In the realm of $10-and-under wines, Masciarelli’s 2017 Montepulciano d’Abruzzo is near the top of the list. This delicious, estate-bottled red from the Abruzzo region of central Italy could be your new go-to wine for pasta night, burgers on the grill, or even more substantial meat dishes. In fact, it’s so versatile that it could easily serve as your house red.
With an average price of about $10 (and available for $8 or $9 at many stores), it’s also the kind of wine you can buy by the case to have around for when an occasion calls for a bottle of better-than-basic Italian red.
For me, that was the other night, when I tossed some leftover tomato sauce with penne in a cast-iron skillet, topped it with some chopped-up mozzarella cheese, then put it under the broiler for a few minutes to give it a crisp, slightly charred finish. As I served it, I sprinkled some crushed red pepper flakes to give it a little heat.
Weekday leftovers don’t get much better than this, and the Masciarelli Montepulciano d’Abruzzo was just the right match.
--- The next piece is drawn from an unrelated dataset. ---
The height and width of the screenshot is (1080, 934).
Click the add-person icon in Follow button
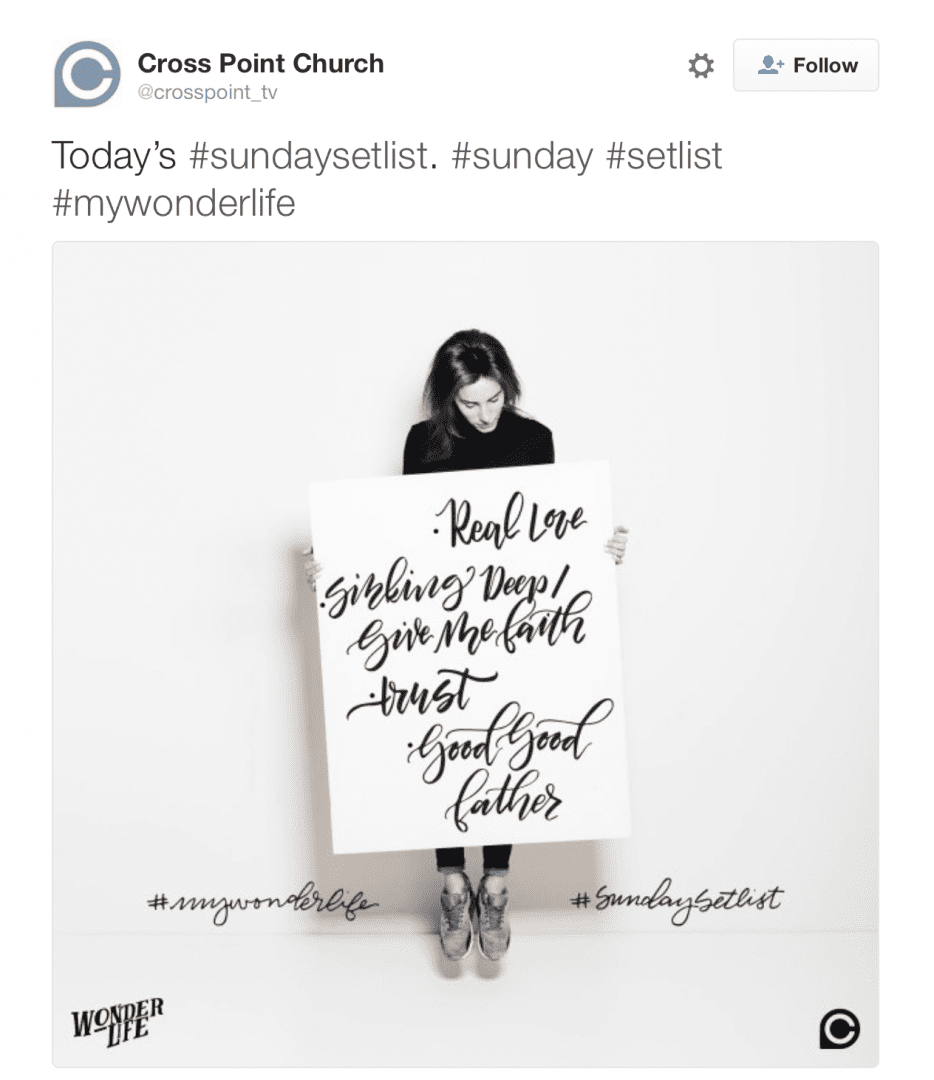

I served it moderately chilled, knowing from my tasting and analysis that it would not lose much of its character after 20 or 30 minutes in the fridge. It turned out to be just the refreshing counterpoint I had hoped for.
I have tasted other vintages of this wine but was struck by the relative complexity of this one, which is marked by a good deal of earthiness and just enough tannic structure to make it interesting. That’s on top of a nice fruity character with dark- and red-berry notes, a hint of black licorice, and an acidity that keeps it bright and lively. This wine was aged in stainless steel, which also contributes to its freshness.
If you’re not familiar with it, the grape here is Montepulciano, which is Abruzzo’s signature red variety — not to be confused with the town of Montepulciano in Tuscany, where the Sangiovese grape is the main variety in the wine known as Vino Nobile di Montepulciano.
Masciarelli’s Montepulciano d’Abruzzo is also available in magnums for when we all start entertaining again — the larger size might be a good idea, considering how easy this wine goes down.